Un satélite ruso tomó una foto de la Tierra de 121 megapíxeles que maravilló a los expertos. Detalles como el contraste entre el suelo y el mar y la nubosidad de la atmósfera le dan su toque especial.

La imagen definitiva

Por UNO

Esta imagen de la Tierra fue tomada por la cámara del satélite ruso Elektro-L a unos 36.000 kilómetros de la Tierra y con sus 121 megapíxeles cautivó por su belleza y nitidez.

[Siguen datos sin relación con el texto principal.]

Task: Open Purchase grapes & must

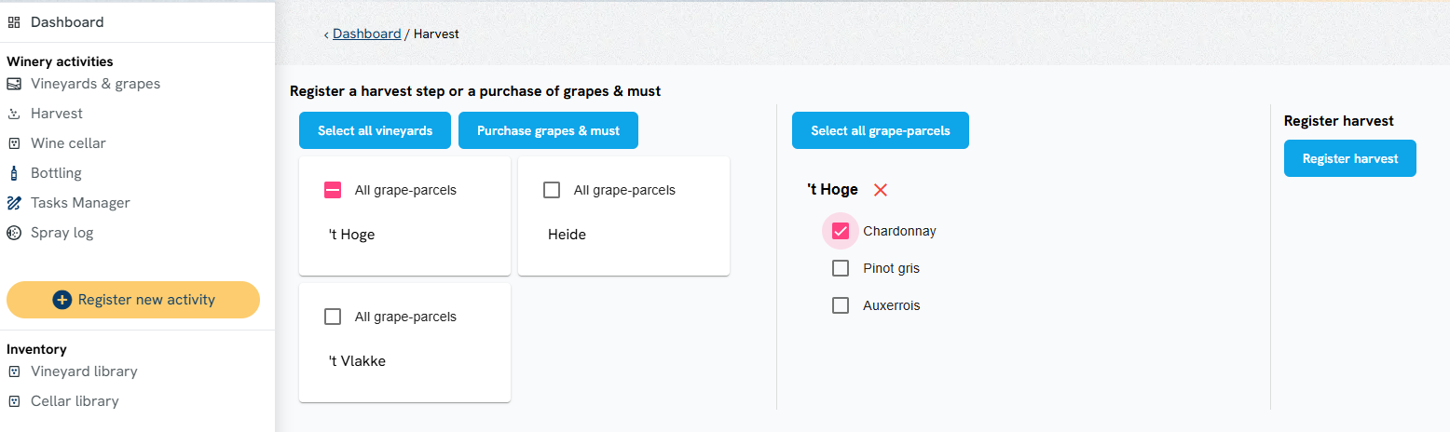Action: pyautogui.click(x=548, y=130)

Destronó, según los entendidos, a la famosa cánica azul que captó en 1972 el Apollo 17, aquella mítica fotografía del planeta completo, rodeado de la oscuridad del espacio.

Medios de todo el mundo bautizaron la foto como "la imagen definitiva de la Tierra". La panorámica muestra el contraste entre el suelo y el mar, entreverada con la nubosidad de la atmósfera que hace inconfundibles estos paisajes. La fotografía combina cuatro tipos de onda de luz y en las fotos aparece la Tierra con unas tonalidades naranjas que representan la vegetación, que quedan definidas así por el efecto infrarrojo.

La cámara utilizada para la foto tiene una resolución de un kilómetro por píxel para el espectro visible y de cuatro kilómetros para el espectro infrarrojo. Hace fotos cada 30 minutos, pero cuando hay algún fenómeno natural puede pasar a hacerlas cada 15, funcionando con una velocidad de transferencia de 16,36 megabits por segundo.

El satélite Electro-L fue lanzado desde el cosmódromo de Baikonur en enero del año pasado. Está en órbita para hacer pronósticos de tiempo a nivel regional y global, analizar el estado de los océanos, así como la ionosfera y el campo magnético de la Tierra.